Seeing Through Time

Back & Forth: Reframing the Parameters of Black Subjection Through Appropriation



In looking for a visual to embody the relationship between past and present, I was led to the work of Titus Kaphur, who opens the exhibition. Kaphur, re-envisions portraits of the 18th and 19th centuries through the centering of Black figures in place of the prominent white sitters. Through his work he often, “reveals” the complicated histories of the original portraits through a visual breaking of the fourth wall, this includes but is not limited to cutting out the original figures and replacing them with Black bodies as we see above. His work then acts in reckoning with the fraught histories of the past through a tongue-in-cheek, self-awareness embodied through the use of this technique. His work also acts as a critique of the hierarchy of racial beauty standards, recentering Black figures in place of those historically denoted as “beautiful”

Titus Kaphur’s Seeing Through Time, 2019, is an oil painting on canvas, that is based on Pierre Mignard’s Louise Renee de Penancoet de Keroualle, Duchess of Portsmouth 1682. Mignard’s original painting sees the Duchess of Portsmouth seated in the center of the frame, richly decorated in luscious fabrics, as an open window displaying the vastness of the sky and sea during the setting of the sun, frame the right side of the figures face. Her alabaster skin, porcelain-like in appearance, is made even more apparent by the inclusion of her ungendered, darker-skinned attendant who sits at her side, staring up adoringly at their mistress. The servant, who also dons rich and lush clothing, serves the same purpose as the Duchess’ fine clothing and extraordinary setting, as an asset to exhibit the royal’s wealth and status.
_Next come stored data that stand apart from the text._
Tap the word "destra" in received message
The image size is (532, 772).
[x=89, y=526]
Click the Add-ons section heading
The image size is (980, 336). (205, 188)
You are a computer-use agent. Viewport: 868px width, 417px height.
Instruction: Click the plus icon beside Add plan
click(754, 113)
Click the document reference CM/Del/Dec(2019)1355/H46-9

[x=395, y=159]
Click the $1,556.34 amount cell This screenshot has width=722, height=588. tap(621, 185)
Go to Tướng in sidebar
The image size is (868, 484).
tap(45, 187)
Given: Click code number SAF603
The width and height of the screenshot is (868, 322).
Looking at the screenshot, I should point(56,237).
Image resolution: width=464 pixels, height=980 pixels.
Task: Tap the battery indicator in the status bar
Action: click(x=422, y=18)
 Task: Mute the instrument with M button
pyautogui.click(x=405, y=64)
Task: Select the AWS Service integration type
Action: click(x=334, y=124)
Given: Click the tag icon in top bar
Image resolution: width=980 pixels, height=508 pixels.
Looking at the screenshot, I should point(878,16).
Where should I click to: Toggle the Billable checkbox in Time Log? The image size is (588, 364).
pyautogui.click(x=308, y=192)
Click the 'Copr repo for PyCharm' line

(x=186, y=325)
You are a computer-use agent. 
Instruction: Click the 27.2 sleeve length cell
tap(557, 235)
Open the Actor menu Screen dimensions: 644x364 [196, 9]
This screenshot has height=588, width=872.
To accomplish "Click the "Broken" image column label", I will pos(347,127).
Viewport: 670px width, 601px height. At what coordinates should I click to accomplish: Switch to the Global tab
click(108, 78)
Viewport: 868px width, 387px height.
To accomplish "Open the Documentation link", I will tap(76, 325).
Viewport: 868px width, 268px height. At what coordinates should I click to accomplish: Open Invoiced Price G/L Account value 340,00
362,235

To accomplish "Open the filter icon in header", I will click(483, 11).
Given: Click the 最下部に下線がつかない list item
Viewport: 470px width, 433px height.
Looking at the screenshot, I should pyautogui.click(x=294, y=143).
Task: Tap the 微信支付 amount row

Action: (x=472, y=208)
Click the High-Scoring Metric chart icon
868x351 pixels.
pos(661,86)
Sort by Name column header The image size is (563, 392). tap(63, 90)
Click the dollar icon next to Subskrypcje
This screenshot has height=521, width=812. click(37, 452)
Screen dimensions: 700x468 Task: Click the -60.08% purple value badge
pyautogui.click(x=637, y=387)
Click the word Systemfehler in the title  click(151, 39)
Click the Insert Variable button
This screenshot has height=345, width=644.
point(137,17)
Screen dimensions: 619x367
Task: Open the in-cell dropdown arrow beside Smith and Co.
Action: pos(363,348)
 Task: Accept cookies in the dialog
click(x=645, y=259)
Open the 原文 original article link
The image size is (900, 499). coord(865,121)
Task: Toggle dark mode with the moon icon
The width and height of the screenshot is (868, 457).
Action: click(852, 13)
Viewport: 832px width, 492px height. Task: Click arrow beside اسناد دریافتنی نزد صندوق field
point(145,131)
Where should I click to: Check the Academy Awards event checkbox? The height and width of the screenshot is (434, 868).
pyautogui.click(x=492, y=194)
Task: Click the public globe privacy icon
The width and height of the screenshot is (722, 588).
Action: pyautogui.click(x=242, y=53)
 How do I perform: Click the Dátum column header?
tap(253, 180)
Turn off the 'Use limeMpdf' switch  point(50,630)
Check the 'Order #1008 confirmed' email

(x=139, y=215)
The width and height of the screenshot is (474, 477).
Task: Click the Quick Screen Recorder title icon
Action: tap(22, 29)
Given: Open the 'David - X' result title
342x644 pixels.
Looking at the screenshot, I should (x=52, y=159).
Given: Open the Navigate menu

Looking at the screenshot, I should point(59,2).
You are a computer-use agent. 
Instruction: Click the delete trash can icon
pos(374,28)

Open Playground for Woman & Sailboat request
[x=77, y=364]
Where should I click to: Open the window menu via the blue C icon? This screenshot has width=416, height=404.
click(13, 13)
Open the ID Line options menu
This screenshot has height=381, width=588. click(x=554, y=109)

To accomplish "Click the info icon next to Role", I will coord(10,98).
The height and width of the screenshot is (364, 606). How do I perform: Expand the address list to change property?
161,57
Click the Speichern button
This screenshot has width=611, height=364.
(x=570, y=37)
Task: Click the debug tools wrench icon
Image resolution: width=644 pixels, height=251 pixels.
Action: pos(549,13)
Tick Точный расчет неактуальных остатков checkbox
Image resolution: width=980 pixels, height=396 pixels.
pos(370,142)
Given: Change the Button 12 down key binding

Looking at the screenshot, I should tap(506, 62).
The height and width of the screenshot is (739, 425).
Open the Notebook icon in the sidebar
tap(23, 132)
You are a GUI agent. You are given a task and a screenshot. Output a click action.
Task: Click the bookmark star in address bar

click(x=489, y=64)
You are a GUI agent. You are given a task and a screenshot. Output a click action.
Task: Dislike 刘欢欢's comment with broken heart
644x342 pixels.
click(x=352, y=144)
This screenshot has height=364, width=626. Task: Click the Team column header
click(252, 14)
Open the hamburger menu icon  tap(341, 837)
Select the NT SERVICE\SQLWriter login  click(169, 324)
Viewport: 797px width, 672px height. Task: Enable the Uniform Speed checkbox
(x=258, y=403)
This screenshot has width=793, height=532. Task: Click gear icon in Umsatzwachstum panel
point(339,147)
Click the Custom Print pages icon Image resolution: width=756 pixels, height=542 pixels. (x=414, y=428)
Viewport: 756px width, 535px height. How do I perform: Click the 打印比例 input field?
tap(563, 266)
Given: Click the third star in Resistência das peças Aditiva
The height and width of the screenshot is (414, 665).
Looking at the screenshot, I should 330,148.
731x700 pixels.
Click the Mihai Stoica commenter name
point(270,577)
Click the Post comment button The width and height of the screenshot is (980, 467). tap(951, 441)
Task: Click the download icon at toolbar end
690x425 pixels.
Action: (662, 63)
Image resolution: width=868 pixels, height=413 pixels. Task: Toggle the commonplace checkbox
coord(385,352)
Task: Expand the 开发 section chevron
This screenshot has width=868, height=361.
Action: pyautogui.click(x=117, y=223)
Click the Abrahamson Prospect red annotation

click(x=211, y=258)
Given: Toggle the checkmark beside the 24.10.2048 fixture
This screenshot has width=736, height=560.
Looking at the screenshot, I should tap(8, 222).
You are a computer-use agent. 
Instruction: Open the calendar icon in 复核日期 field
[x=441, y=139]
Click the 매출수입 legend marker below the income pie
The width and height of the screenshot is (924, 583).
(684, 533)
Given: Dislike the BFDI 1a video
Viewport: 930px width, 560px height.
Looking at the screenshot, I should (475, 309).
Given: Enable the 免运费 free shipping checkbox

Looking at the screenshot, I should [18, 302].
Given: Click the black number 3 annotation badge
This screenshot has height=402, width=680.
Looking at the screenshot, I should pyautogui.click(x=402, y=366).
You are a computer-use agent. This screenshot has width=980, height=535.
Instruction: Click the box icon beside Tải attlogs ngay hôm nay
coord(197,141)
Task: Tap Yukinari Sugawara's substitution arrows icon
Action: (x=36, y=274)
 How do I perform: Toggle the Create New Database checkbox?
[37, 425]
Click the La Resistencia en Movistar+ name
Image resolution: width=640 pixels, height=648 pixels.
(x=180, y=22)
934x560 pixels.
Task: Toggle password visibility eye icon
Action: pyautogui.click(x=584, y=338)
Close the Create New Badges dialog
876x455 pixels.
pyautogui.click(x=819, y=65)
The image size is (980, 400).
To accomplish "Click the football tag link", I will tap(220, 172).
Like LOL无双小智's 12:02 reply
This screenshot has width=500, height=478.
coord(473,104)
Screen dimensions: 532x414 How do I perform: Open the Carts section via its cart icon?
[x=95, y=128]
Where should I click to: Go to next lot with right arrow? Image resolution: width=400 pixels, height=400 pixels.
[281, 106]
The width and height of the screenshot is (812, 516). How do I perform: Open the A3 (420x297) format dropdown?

Kaphur, uses this same composition in his painting but instead opts to “cut” out or completely erase the sitting Duchess, instead, replacing her with a much larger Black feminine figure. The Black feminine figure that took the place of the Duchess is much larger in scale than the Duchess originally was and is rendered in a three-quartered profile. Her eyes like that of Duchess meets the gaze of the viewer, staring directly ahead and outside of the frame, situating herself as the subject and conveyor of power within and outside of the image. The Black servant in Mignard’s painting also finds themselves within Kaphur’s composition, this time though, staring in admiration at the Black woman who shares visual similarities to them. The sky that once framed the Duchess is also present, this time though, almost completely dark, marking the end of one day/period and the beginning of another. Here we see how Kaphur uses the tongue-in-cheek technique of revealing truths behind the original works and offering a reprieve from the legacy of anti-blackness that plagued the young Black sitter for centuries.